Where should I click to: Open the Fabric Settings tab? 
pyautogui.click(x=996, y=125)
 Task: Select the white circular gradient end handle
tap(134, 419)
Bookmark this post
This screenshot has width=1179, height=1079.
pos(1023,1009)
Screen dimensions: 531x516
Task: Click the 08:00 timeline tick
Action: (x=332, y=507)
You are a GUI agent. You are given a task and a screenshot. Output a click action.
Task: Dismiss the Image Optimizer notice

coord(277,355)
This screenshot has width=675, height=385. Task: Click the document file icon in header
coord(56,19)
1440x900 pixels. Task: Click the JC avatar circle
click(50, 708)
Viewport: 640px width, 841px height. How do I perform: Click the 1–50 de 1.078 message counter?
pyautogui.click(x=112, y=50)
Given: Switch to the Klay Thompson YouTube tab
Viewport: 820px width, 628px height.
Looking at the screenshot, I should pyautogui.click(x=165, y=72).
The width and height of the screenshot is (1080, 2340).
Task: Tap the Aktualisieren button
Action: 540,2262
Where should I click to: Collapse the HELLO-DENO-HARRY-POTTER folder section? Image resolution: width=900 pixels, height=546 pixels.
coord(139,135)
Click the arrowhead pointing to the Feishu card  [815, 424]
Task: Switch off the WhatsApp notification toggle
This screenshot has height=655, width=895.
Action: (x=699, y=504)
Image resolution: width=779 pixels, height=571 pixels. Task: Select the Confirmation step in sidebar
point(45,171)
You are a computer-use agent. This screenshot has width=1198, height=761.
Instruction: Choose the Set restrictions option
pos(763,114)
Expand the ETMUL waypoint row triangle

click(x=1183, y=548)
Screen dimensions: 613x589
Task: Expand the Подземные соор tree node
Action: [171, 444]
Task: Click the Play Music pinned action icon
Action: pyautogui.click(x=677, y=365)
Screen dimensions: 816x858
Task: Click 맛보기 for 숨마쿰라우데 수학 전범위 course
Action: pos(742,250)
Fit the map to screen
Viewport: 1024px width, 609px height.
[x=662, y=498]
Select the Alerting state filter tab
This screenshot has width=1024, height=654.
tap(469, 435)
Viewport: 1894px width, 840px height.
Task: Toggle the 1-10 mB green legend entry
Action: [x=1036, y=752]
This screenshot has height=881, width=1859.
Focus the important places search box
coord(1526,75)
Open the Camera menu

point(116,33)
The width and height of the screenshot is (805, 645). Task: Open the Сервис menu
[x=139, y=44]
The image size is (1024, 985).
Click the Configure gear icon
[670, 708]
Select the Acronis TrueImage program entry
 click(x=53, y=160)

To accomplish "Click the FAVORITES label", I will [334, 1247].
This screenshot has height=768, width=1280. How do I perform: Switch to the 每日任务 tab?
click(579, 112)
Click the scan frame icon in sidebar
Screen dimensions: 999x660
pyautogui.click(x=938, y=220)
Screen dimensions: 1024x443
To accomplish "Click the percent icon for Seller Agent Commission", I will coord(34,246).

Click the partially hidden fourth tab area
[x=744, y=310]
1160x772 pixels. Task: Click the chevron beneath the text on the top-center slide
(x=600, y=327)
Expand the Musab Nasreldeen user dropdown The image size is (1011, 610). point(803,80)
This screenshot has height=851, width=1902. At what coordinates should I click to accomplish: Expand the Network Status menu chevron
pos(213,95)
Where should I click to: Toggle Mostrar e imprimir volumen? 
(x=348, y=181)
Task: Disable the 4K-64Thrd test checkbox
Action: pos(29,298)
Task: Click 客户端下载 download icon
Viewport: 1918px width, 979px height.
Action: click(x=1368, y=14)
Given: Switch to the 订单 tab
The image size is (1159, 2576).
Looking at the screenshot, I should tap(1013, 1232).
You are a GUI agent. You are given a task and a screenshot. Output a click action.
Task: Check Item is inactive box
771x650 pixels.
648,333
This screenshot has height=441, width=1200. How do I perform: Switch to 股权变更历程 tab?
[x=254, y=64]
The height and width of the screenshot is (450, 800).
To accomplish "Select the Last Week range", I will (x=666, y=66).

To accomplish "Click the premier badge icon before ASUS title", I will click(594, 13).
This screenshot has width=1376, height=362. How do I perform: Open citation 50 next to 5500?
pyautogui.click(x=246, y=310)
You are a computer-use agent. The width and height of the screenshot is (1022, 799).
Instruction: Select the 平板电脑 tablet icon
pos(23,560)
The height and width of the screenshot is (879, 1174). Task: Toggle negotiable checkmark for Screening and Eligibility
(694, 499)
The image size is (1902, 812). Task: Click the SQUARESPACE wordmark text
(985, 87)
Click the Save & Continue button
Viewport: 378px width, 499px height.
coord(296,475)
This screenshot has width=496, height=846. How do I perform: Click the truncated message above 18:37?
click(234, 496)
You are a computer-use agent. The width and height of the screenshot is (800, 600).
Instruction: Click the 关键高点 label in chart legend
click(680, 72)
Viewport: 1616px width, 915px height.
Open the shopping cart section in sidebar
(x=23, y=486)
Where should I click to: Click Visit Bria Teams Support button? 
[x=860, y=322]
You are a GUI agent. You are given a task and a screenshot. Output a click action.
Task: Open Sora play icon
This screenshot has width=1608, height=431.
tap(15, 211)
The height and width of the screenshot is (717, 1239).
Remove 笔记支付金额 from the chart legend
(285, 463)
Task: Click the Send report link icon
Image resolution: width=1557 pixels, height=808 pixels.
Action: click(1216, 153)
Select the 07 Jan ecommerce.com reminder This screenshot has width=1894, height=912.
#####
## Task objective
The stretch of entries above that starts with the line containing "This screenshot has width=675, height=385." and goes on through the line containing "You are a computer-use agent. This" is to be transcribed exactly, and no other line is to be transcribed.

## Your solution
This screenshot has width=675, height=385. Task: Click the document file icon in header
coord(56,19)
1440x900 pixels. Task: Click the JC avatar circle
click(50, 708)
Viewport: 640px width, 841px height. How do I perform: Click the 1–50 de 1.078 message counter?
pyautogui.click(x=112, y=50)
Given: Switch to the Klay Thompson YouTube tab
Viewport: 820px width, 628px height.
Looking at the screenshot, I should pyautogui.click(x=165, y=72).
The width and height of the screenshot is (1080, 2340).
Task: Tap the Aktualisieren button
Action: 540,2262
Where should I click to: Collapse the HELLO-DENO-HARRY-POTTER folder section? Image resolution: width=900 pixels, height=546 pixels.
coord(139,135)
Click the arrowhead pointing to the Feishu card  [815, 424]
Task: Switch off the WhatsApp notification toggle
This screenshot has height=655, width=895.
Action: (x=699, y=504)
Image resolution: width=779 pixels, height=571 pixels. Task: Select the Confirmation step in sidebar
point(45,171)
You are a computer-use agent. This screenshot has width=1198, height=761.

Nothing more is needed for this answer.